We examined longitudinal associations between adherence to dietary recommendations and all-cause mortality, total CVD, and fatal CVD. We used multivariable Cox proportional hazards models with age as the underlying timescale to estimate hazard ratios (HRs) with 95% confidence intervals (CIs) for each analysis of categorical and individual recommendations met. We also used the floated absolute risk method, which relies on group-specific variances to calculate CIs around the estimate of risk in each group (including the reference) and allows comparisons across exposure groups [20]. The proportional hazards assumption was based on Schoenfeld residuals and was not violated for the variables of interest in the adjusted model (P > 0.05). To calculate the time to follow-up, we used age at completion of the last dietary assessment as the start date until age of occurrence of the first event (death or CVD) or censoring date, whichever came first. This analysis was stratified by sex, adjusted for ethnicity (whites, others, unknown), region (England, Scotland, Wales), Townsend index of deprivation (quintiles 1–5 or unknown, with lower scores representing greater affluence), education group (vocational qualifications [NVQ, HND, HNC], any school degree [A-level, AS-level, O-level, GCSE, CSE], higher degree [college, university, of professional degree/qualification], none of the above, unknown), smoking status (never, previous, current, unknown), physical activity (continuous, total MET-hours/week), alcohol consumption (none, occasional < 1 unit/week, moderate 1–14 units/week, heavy > 14 units/week, unknown), menopausal status (yes, no, not applicable [men]), and log-transformed total daily energy.
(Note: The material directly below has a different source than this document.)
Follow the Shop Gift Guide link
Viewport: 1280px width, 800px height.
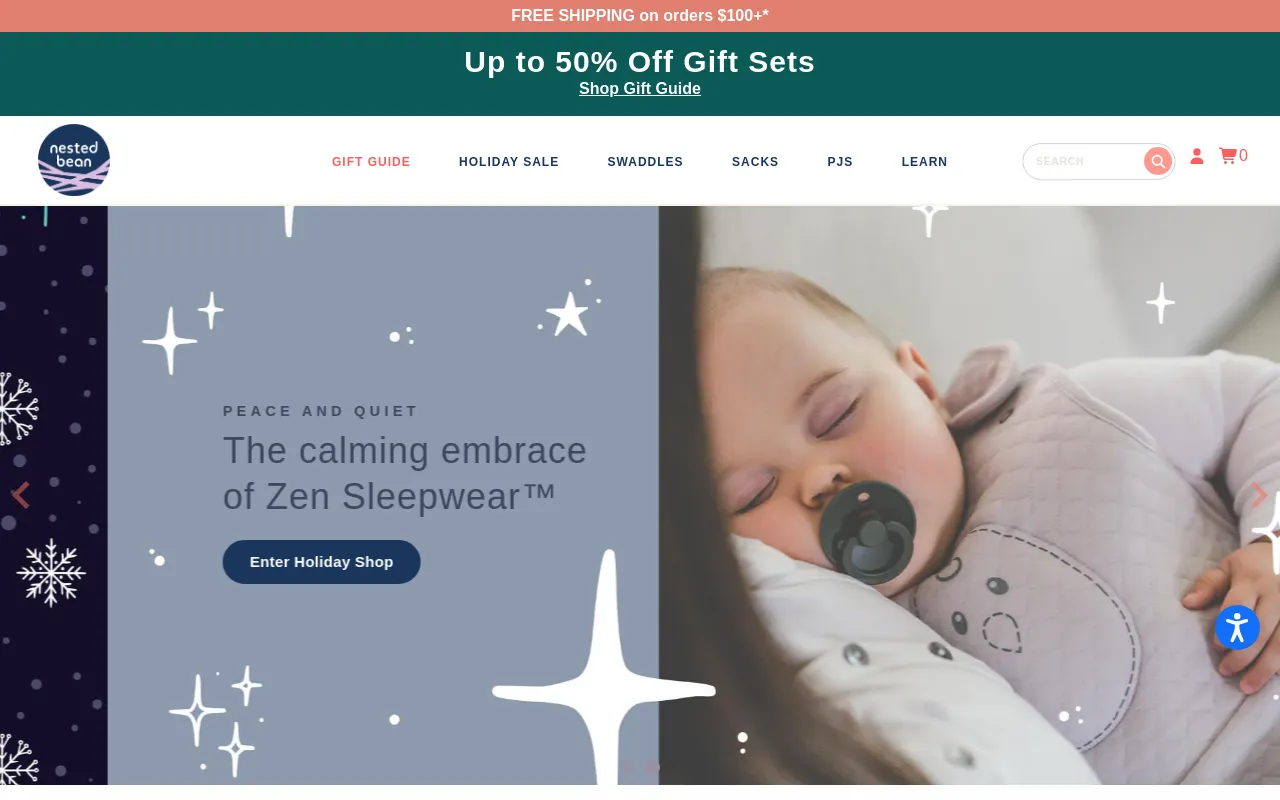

Sensitivity analyses were conducted for the prospective analysis to exclude participants who had a CVD event within 2 years after completing their last 24-h online dietary assessment to account for reverse causality. A post hoc sensitivity analysis was conducted including people who completed 3+, 4+, and 5+ dietary questionnaires as more dietary questionnaires would reflect usual intakes more accurately. A post hoc exploratory subgroup analysis was also conducted by sex, age at recruitment (< 60 years or ≥ 60 years), smoking status, BMI group, and presence of risk factors (hypertension, diabetes, and high cholesterol).
Cross-sectional associations between adherence to dietary recommendations and cardiometabolic markers
We used multivariable linear regression to estimate geometric means (95% CIs) of metabolic syndrome biomarkers according to total adherence to dietary recommendations, adjusted for age, sex, and the same covariates specified above. This analysis included a sub-sample of participants who had cardiometabolic biomarkers measured at baseline, in addition to at least 2 dietary assessments (the first one at baseline and the subsequent ones during the follow-up).
All statistical analyses were performed using Stata (version 14.0; StataCorp LP) statistical software; a two-sided p value was set at < 0.05 for statistical significance.